190 S.E. 543 | W. Va. | 1937
About the month of March, 1935, plaintiff, S.D. Hays, signed a blank check, drawn on the defendant, Lowndes Savings Bank Trust Company, and delivered the same to Edith White, his employee, with instructions that she fill out the same for the sum of $25.00 and make it payable to Louise Ramsey in liquidation of a debt. The check signed was on a form furnished by the defendant, for the use of its customers. The employee placed the blank check underneath a cover on the top of a cabinet, neglected to follow the instructions of the plaintiff and later, left his employ. Still later, one Pearl Binegar was employed by the plaintiff as a domestic, and the blank check above mentioned passed into her possession. On or before June 3, 1935, Pearl Binegar filled in the check by writing in the blank spaces the date, the name of the payee, the amount of the check and the word "farm", dating the check June 3, 1935, and making it payable to Helen Cuffner, a fictitious person and for the sum of $212.00. She then indorsed the name Helen Cuffner on the back of the check, presented it to the drawee, the defendant, who paid the check and charged the same to the account of the plaintiff. This suit was instituted by the plaintiff to recover the amount so paid. On completion of the evidence offered on the trial of the case, a motion for a directed verdict was made by each of the parties. The court directed a verdict for the plaintiff, overruled a motion to set it aside, and entered judgment thereon. The defendant prosecutes this writ of error.

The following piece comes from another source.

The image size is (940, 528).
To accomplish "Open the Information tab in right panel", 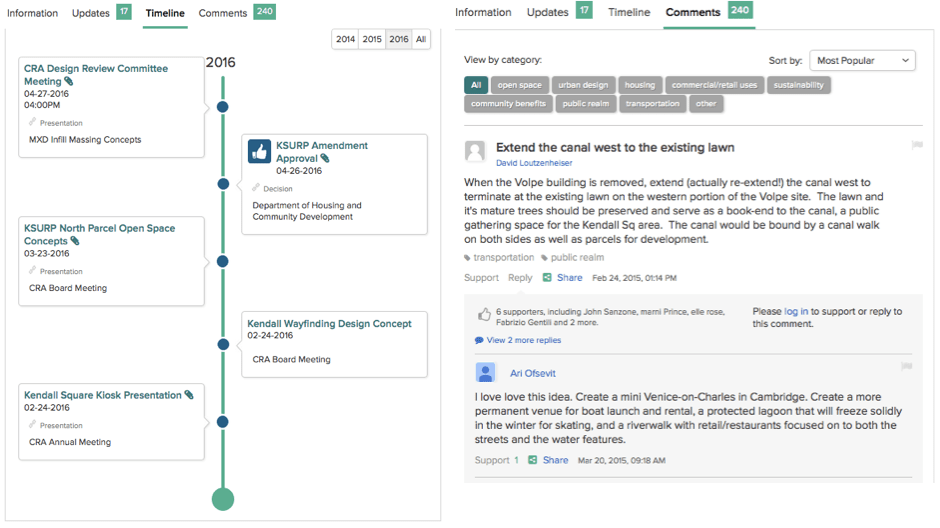I will tap(483, 13).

The execution of the check in blank by the plaintiff was a careless act on his part, and, were the bank free from negligence, would come under the plain provisions of the negotiable instruments act, Code 46-1-14-16, and also within the spirit of the rulings of this court that where one of two innocent persons must suffer loss through the misconduct of another, the one who, through his negligence, makes the loss possible, must bear the loss. Applying these rules to this case, it is clear that if Pearl Binegar had made out this check payable to herself and indorsed the same, and the same paid to her, upon proper *362 identification, the bank would have been justified in honoring the check, and the loss sustained would have fallen upon the maker of the check who, by his carelessness, had made it possible that fraud could be perpetrated. This holding is in line with the provisions of the statute and the decisions bearing on the question, and becomes necessary in order to maintain and facilitate the free circulation of negotiable papers in the manifold transactions necessary to carry on the business of the country. It is not considered necessary to cite authorities in support of this position.

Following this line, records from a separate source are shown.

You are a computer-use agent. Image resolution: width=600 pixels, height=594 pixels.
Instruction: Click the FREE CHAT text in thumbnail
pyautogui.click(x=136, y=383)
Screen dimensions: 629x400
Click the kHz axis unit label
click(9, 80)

Admitting, however, carelessness of the plaintiff in executing the blank check involved in this case, the bank on which it was drawn was not entirely free from obligations to its customer. The relation between a bank and its depositor is that of debtor and creditor. Where a depositor places his money with a bank, a contractual relation is created whereby the bank agrees to pay the money so deposited upon the order of the depositor, and to the person to whom the order is given. This creates an obligation on the part of the bank to pay such order to the person, and to that person only, to whom the order for payment is given, or to the lawful holder thereof. This necessarily requires that the payee or holder of the check be identified by the bank as the person to whom payment is intended to be made. In the matter of identification, the bank acts at its peril. It has the opportunity to demand proper identification, and if it fails to take advantage of such opportunity, and through carelessness, mistake or bad judgment, fails to take the necessary precaution with respect to identification, it cannot claim to be a holder in due course.

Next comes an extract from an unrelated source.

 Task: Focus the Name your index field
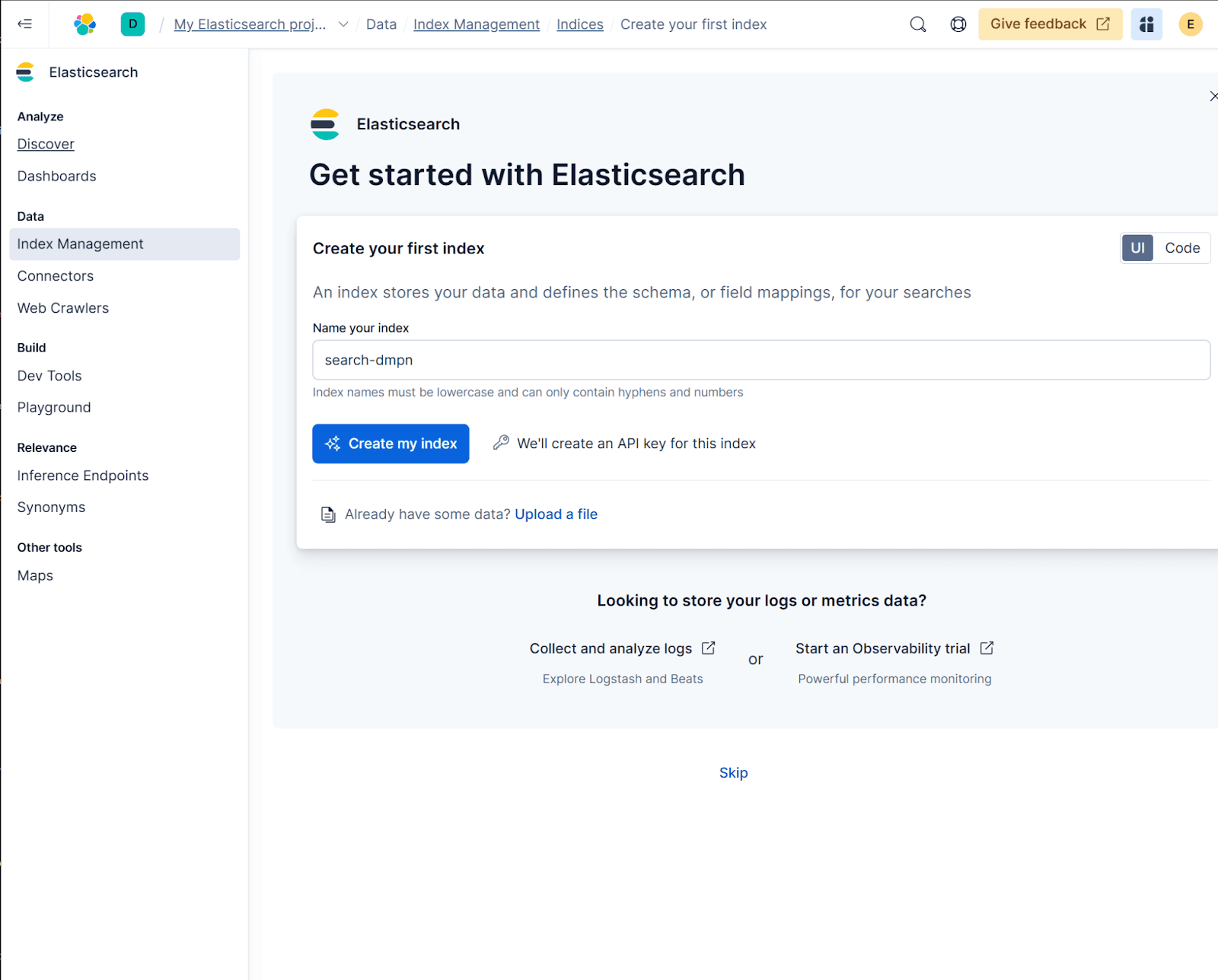(760, 360)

"The rule is well established that ordinarily a banker, on whom a check is drawn, must ascertain at his peril the identity of the person named in it as payee. * * * And where a check is presented by a third person with the alleged indorsement of the payee the bank must ascertain, as a general rule, at its peril, whether the indorsement is good or forged; * * *."
3 Rawle C. L. 542. *363
"The drawee bank at its peril must identify the payee of an order instrument. * * * The drawee bank, though it is not chargeable with knowledge of the genuineness of the signatures of the indorsers in the sense in which it must know the signature of the drawer, owes the depositor the absolute duty to pay it only as directed to the person or persons designated by the drawer, and, in the absence of estoppel or negligence, which is the proximate cause of the loss, and which must be proved by the bank, though on the indorsement of a person bearing the same name as the payee, acts at its peril, and is absolutely liable to him for paying it without the proper indorsement or for paying it in some manner different from that directed or on the indorsement of a person whose name is merely idem sonans."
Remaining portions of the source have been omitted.